I’m one of those strange people in shops and libraries who always lifts a book to the nose and sniffs.
I’m quite open in admitting that as a child, books formed my fairly insular world.
I travelled far and wide through their pages and if lost could always be found curled up on my bed with my nose in a good, or even fairly average, read.
But I’m no purist.
This is not a rant against new technology.
I may love a book but I hugely appreciate the advantage of hundreds of books at my fingertips via my e-reader, particularly when travelling.
All the airlines completely agree as they no longer face helping to lift ludicrously heavy book-based hand luggage into impossibly small lockers as I attempt to get through the entire works of Shakespeare or Harry Potter during a single flight.

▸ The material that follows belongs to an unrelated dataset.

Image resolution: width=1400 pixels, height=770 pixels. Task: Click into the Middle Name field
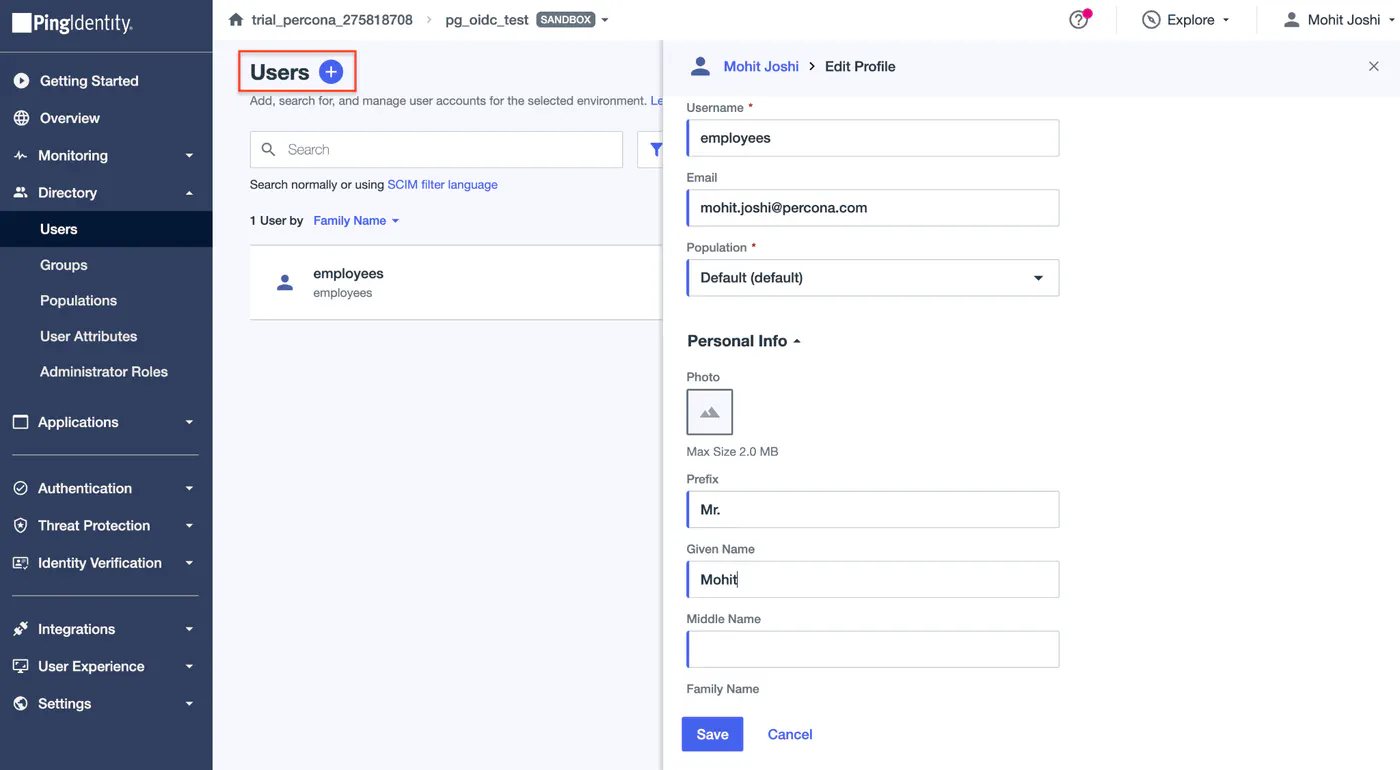(x=872, y=649)
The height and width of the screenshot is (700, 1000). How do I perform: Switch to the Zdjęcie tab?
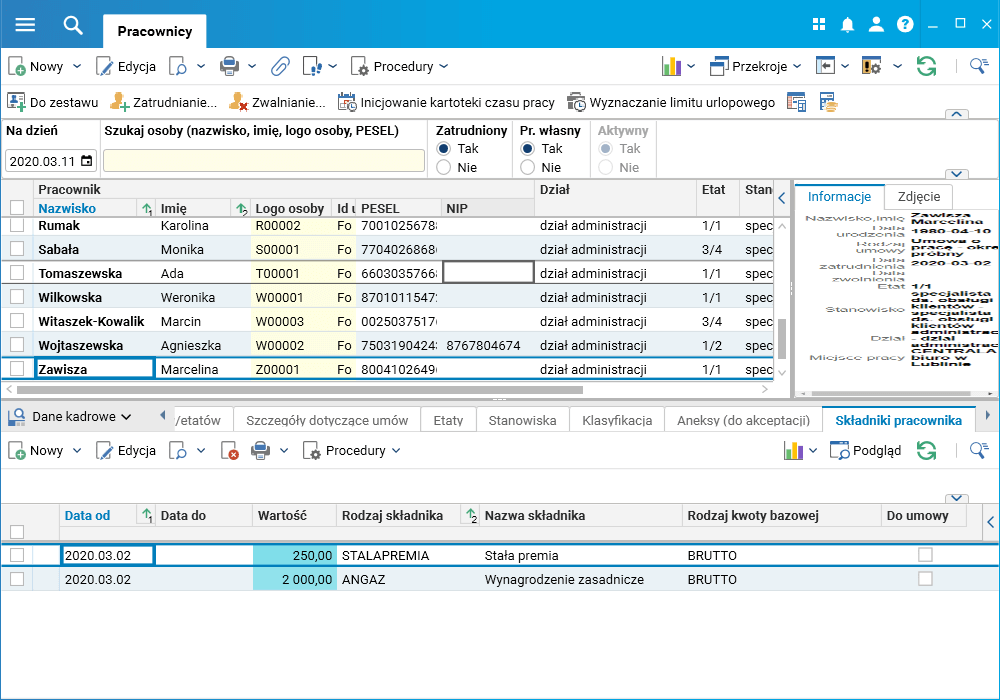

Technology has also given wings to the millions of self published authors out there and provided a new business model for publication that has challenged the traditional way of creating a best-seller.
But I do love a hard copy book - something that I am not alone in and a fact which has ensured that, despite the doom and gloom predictions, has ensured book sales are actually on the up.
This week it was revealed sales of ‘real’ books in the UK rose by eight per cent to £3bn - the highest level since 2012, something which bucks the trends and assumptions that books are consigned to the past.
In a similar story to the resurgence of vinyl , books are back, and not just as a niche.
Sales of e-books, correspondingly, have fallen slightly.
But the major boost in sales of physical books is not due to the traditional novel - it is non-fiction and children’s books that are responsible for the hike, indicating we are all looking for inspiration, knowledge and bit of peace and quiet - rather than just to be entertained via a page.
Or maybe we all just like a good sniff.